A single-signed baseball from this king of the hill would add clout to any collector’s collection, especially one based in Cleveland. The signature of the 2014 A.L. Cy Young Award winner is sought-after because his control is incredible and his fastball is blistering.
Once again, the Houston Astros turned in a stellar regular season. The defending World Series champs recorded 103 victories to win the A.L. West by six games over Oakland. It marked the second straight season the ‘Stros surpassed the century mark in wins. Like The Little Engine That Could, Houston’s pint-sized (5’ 6” tall) second baseman Jose Altuve continues to keep the Astros flourishing. The reigning A.L. MVP led the team in batting (.315) and stolen bases (17) this season to maintain his status as the club’s undisputed spark plug.

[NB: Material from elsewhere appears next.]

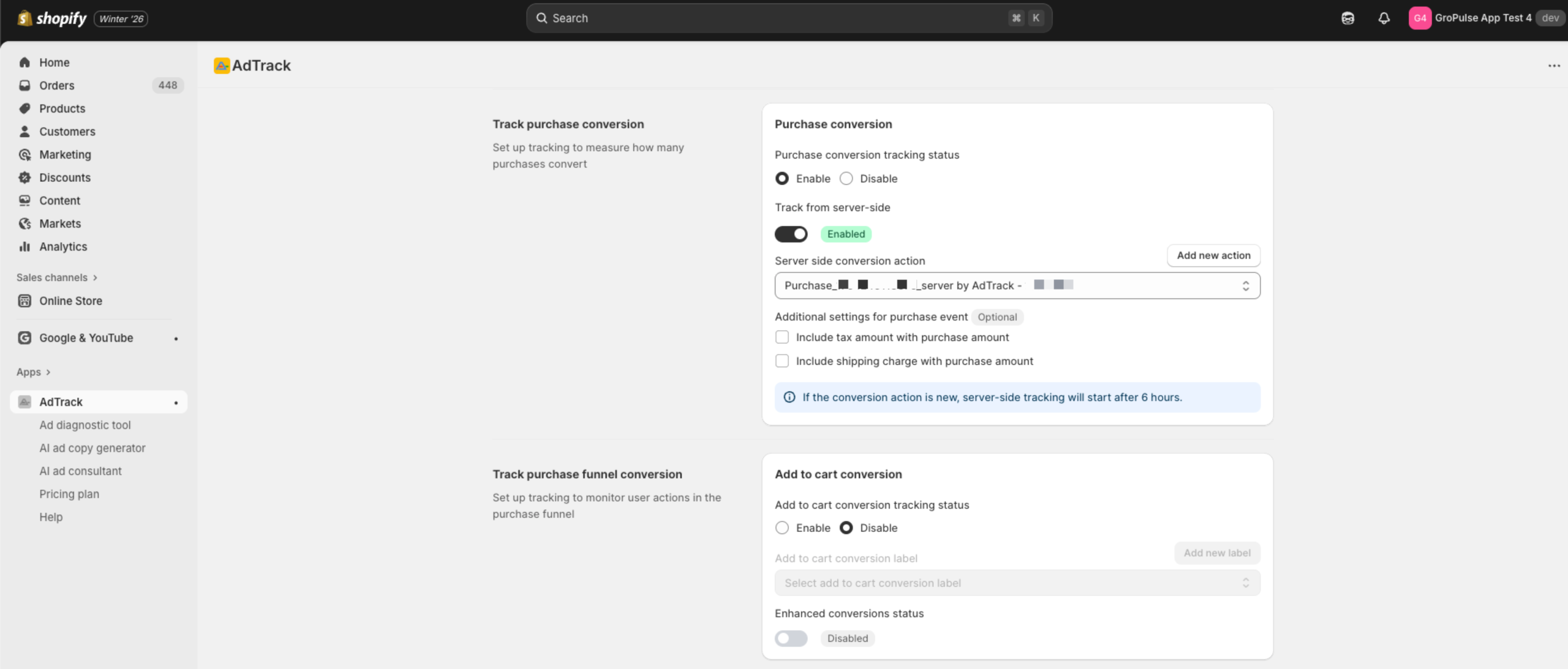This screenshot has height=669, width=1568.
Task: Collapse the Apps section
Action: tap(34, 372)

Demand for his signature multiplied tenfold last season based on his incredible performances throughout the regular and post seasons. His consistency at the plate over the past five seasons (.341, .313, .338, .346 and .315, respectively) has made collectors believe that good things really do come in small packages.
NEW YORK YANKEES
When it comes to the long ball, the Bronx Bombers are now MLB’s undeniable leader. They set the new single-season, round-tripper record this year, besting the old mark of 264 set by the 1997 Seattle Mariners. The fact that they won 100 games this season only adds to the mystique of the newly christened “Baby Bombers.” Contributing to the Yankees’ home run barrage in 2018 was last year’s A.L. Rookie of the Year, Aaron Judge. The 6’ 7” right fielder followed up his 52-homer season of a year ago with 27 bombs this year, despite missing 50 games due to injury.
Judge’s signature was a popular commodity last year and has only gained momentum in 2018. His presence in the Yankees’ lineup strikes fear in the hearts of opposing pitchers while it fills seats in Yankee Stadium. In fact, Judge has his own cheering section at the ballpark, complete with adoring fans donning judge robes and gray wigs.
“Those pesky A’s.” That’s what MLB pundits, analysts and fans have been saying all season long about Oakland’s resurgence by the Bay. Winning 22 more games (97-65) compared to last season’s anemic, cellar-dwelling finish, the A’s now find themselves in a one-game Wild-Card battle tonight with the Yankees in the Bronx. Tonight’s winner travels to Beantown on Friday. One of the biggest reasons behind Oakland’s rejuvenation is slugger extraordinaire Khris Davis. The 30-year-old left fielder crushed a league-leading 48 home runs this season to go along with a team-high 123 runs batted in.
Davis’s power at the plate is nothing new. He belted 43 round-trippers last year and 42 the year before. What is gaining in popularity, however, is his John Hancock. Like one of his moon shots taking off from home plate, the value of Khris Davis’s signature is on the rise.